In my research of Muslim minorities in India and France, I found that debates over a “liberal” Islam are inseparable from the role of social class. What are often depicted as purely theological differences instead fundamentally overlap with differences across class.
In Hyderabad, India, and Lyon, France, the two cities where I conducted two years of ethnographic research, middle-class and elite Muslim activists find ways to participate in mainstream politics. They struggle either to secure religious rights, in the case of Lyon, or to promote economic welfare, as in Hyderabad. But in both cases the middle-class and elites distance themselves from, and sometimes directly criticize, religious practices among poor and subaltern Muslims. Their judgments focus especially on women’s wearing of the djelbab or niqab and sometimes on the decision to withdraw children from secular schools or enroll them in full-time madrasas.

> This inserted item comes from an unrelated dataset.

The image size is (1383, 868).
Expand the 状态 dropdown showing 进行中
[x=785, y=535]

“I’m a liberal Muslim, and I want something to change, change drastically” exclaimed one prominent Muslim elite in Hyderabad. Denouncing practices like full-time madrasa education and religious interpretations that undermined gender equality, he lamented, “Nobody can reform this community.” Another Muslim elite and philanthropist in the city said to me, “It wasn’t so fundamentalist fifty years ago in Hyderabad. Now, when I see young men wearing their Islamic caps, I just have an allergy to it…I don’t want to make religion an institution. It should stay in the heart.” In Lyon too, middle-class Muslim activists held practices associated with the Salafist movement in the working-class, urban periphery with disdain. Although most opposed state legislation such as the ban on the niqab, they believed that the niqab was at best a grave misinterpretation of Islam. One activist argued it might even be bida, an “innovation” or corruption of Islam.

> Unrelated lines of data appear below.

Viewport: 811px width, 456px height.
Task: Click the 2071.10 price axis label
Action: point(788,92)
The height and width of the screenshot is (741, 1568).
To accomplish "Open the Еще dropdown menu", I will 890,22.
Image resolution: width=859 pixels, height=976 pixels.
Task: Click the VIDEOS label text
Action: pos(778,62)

This class struggle over correct Islamic practice, despite employing nearly identical discourses, fundamentally differs across the two cities—because of different sets of class relations among Muslims. In Hyderabad, middle-class and elite Muslims are deeply connected to low-income Muslims through patronage. They connect to them though a paternalistic relationship but marked also by a sense of responsibility and solidarity. These relations in turn built on a long history of royal patronage and a shared cultural pride. Partly as a result of these strong cross-class ties among Muslim minorities, debates within the Islamic tradition have a certain dynamism and freedom. Whereas in Lyon, middle-class activists and associations remain estranged from subaltern Muslims, especially those of the Salafist tradition, living in the stigmatized urban periphery. This estrangement developed after the collapse of civil society associations in the banlieues that occurred because of state surveillance. As a result, during my research I saw nearly no cross-class debate or conversation over issues such as gender relations.

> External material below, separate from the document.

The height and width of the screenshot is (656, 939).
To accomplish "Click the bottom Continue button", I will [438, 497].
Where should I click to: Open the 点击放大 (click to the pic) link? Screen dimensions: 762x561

What material effects do these differences make? In Hyderabad, low-income women—who wear the niqab and practice strict gender segregation—draw on elite resources to build political communities. For example, they actively promote women’s education, skills training, and Islamic rights within the domains of marriage and divorce. Looking at this case in terms of “moderate Muslims” or “liberal Islam” overlooks these important gains that women have made precisely through their Islamic revival. In contrast, sectarian women in Lyon’s banlieues find themselves facing immense challenges because of discrimination and anti-veiling legislation, which pose barriers to education and work. They are also vulnerable to anti-Muslim harassment in the streets. As one Salafist woman from a banlieue said to me, “I see two options: get married or leave France.” Unlike in Hyderabad, middle-class Muslims are not in the position to help them economically nor in terms of political mobilization.
If we think from the standpoint of deepening democracy, the question of liberalizing Islam, then, is far less important or meaningful than the question of whether or not Muslims of all class locations have the freedom to participate in a political community and build associations without fear of state surveillance or violence. Such participation has material and moral effects and lies at the heart of democratic practice. For minorities with a long history of disadvantage, cross-class debate and mobilizing are critical to participation. But these relations themselves might only take root when religious freedom is secure, which has not been the case for Muslims in France.
A “liberal Islam” is not something that can or should be forced or even encouraged from the outside. Doing so only embraces the racist legacies of the colonial project. And in fact, Muslims have engaged debates about the truth and correctness of their religious practice for centuries. But the contours, robustness, and dynamism of these debates depend on the political conditions under which minority class relations unfold.